Холод южного ветра

22
18
20
22
24
26
28
30

— Нас, Вит. Нас.

— Пусть. Как?

— Не могу объяснить, — признался бесфамильный. — Там, в доме, я на выходе услышал стук. Будто кирпичом по дереву приложили через подушку. Возвращаться, смотреть не стал. А потом, в лодке, заметил на ребре ладони Брока смазанный кровавый след. Немножко, но он что-то почуял и сунул клешню в реку. Помыть.

— У него нос разбитый был!

— Он его левой утирал, когда Космаль в дом вёл. В правой револьвер держал. И мыл правую. Потому что правша, как я или ты.

Припомнив, вынужденно согласился.

— Убрал свидетельницу, чтобы не опознала? Тогда почему не ножом? Взял на кухне — взмахнул, и человеку крышка.

Мне хотелось поймать Сквоча на неувязках, разобраться в первопричинах, побудивших его… так поступить. И чтобы говорил, не переставая. По звуку можно понять, где он и чем он занят. Если замолчит — будет меня убивать.

— Гы… Самад, ты хоть раз пытался зарезать человека ножичком? Умеешь ударить так, чтобы по уши в крови не искупаться? Сможешь объяснить жертве, для чего ты, кроме ствола, лезвие прихватил? Убедить, чтобы она до срока не запаниковала? Сомневаюсь… А приложить в висок трёхкилограммовой железякой, особенно связанной, не сопротивляющейся женщине — проще простого.

И снова я ему верил… Для того знайка меня и выпроваживал из кабинета, затягивая с кляпом — дабы лишнего не увидел. Не скажу, что меня озарило, но понимание об изначальном предназначении прихваченной со спортплощадки гантели нарисовалось как-то само собой.

— Пришли сюда — нехорошее во мне началось, сомнения непонятные появились, — продолжая покашливать, тарахтел бесфамильный. — Ничего конкретного, а так… постоянно мысли крутились о том, для чего он о револьвере умолчал. В «замотался», как и во внезапно проснувшееся желание придержать «на крайний случай» я не поверил. У него склад ума другой, все мелочи подмечал. Помнишь, дубинки закупали?
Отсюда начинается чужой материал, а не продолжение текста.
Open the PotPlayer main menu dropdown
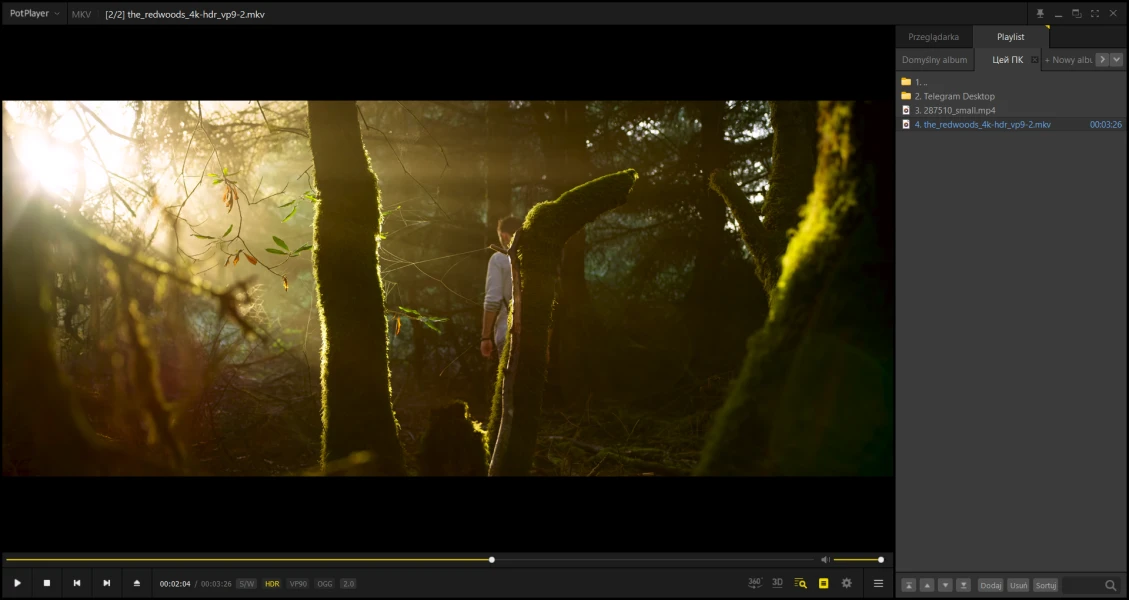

Я кивнул, позабыв о том, что моё молчаливое согласие в темноте не разглядеть. Добавил:

— Помню.

— Дорогие дубиночки. Взяли на всех. И Брок взял, имея при себе ствол. При его-то прижимистости мог ограничиться дешёвой битой или вовсе черенком от лопаты. Но нет, до последнего таился, пожелал быть как все. Да и то, револьвер показал, когда решил, что самое время у Лилли коммуникатор с доступами отжать. Выбор сделал, надеясь нам лапши на уши потом навешать. Умный, гад, был…

Упоминание о лопоухом в прошедшем времени отозвалось дичайшей тоской и нытьём в висках.

— Продолжай, — односложно потребовал я.

— Заступил на пост — приготовился. Поберечься решил… Незаметно достал свою игрушку, шило. После смены специально перебрался поближе к краю — там места для манёвра больше, трубой не ограничен. Сделал вид, что прикорнул. Дальше ты видел, надеюсь.

… Бывает так — слышишь человека, веришь, и не понимаешь, где он может лгать. Анализируешь, прогоняешь через восприятие — складно. Добавляешь собственные выводы и то, через что прошёл лично — со всем сходится. Но… сдерживает что-то, сложноформулируемое, на уровне рефлексов.

Инстинкт самосохранения называется. Не воспетый в приключенческих романах внутренний голос, спасающий героя в самых сложных мясорубках; не параноидальная тяга обезопасить себя от всего на свете, а нечто животное, отключающее разум и заставляющее стремглав мчаться подальше от неприятностей.

Корень всей этой смуты торчал на поверхности: я опасался Сквоча. Между нами — труп Ежи и деньги. Неподелённые.